The Bears bought the 326-acre Arlington International Racecourse site.
Photo by Stacy Revere/Getty Images
The Bears have submitted paperwork with the Village of Arlington Heights to begin the demolition of Arlington International Racecourse, a team official confirmed late Wednesday.
If the permit is approved, it would signal the official end of what was once the jewel of the Chicago area’s horse-racing community. It would not, however, guarantee the Bears will build a football stadium on the 326-acre property, the team official stressed. The Bears still want property-tax certainty and for someone else to pay for infrastructure that surrounds the site, which will include hotels, restaurants and shops. The Bears have said they will not seek taxpayer money to fund the stadium itself.
Demolition won’t be immediately obvious if the permit is approved. Workers would gut the interior of the complex in the first phase before knocking down the exterior structure later.
First opened in 1927, the racetrack closed in September 2021. Four days later, the Bears — who were among those to bid on the Churchill Downs Inc. property — announced they had reached a purchase agreement for $197.2 million.

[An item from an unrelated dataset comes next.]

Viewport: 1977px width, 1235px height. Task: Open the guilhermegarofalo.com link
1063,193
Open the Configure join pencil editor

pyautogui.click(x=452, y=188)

The Bears closed on the property in February, just weeks after they announced the hiring of president/CEO Kevin Warren. As a member of the Vikings’ front office, Warren shepherded into being U.S. Bank Stadium, long considered one of the best stadiums in the league by Bears brass.
The Bears have played in Soldier Field since 1971 and have a lease that runs through 2033. They could pay to break it earlier.
In March, Warren and chairman George McCaskey downplayed the likelihood of staying on the lakefront but stressed there was much work left to do in Arlington Heights. McCaskey used football terminology to describe the timeline.
‘‘We haven’t really kicked off the ball yet,’’ he said.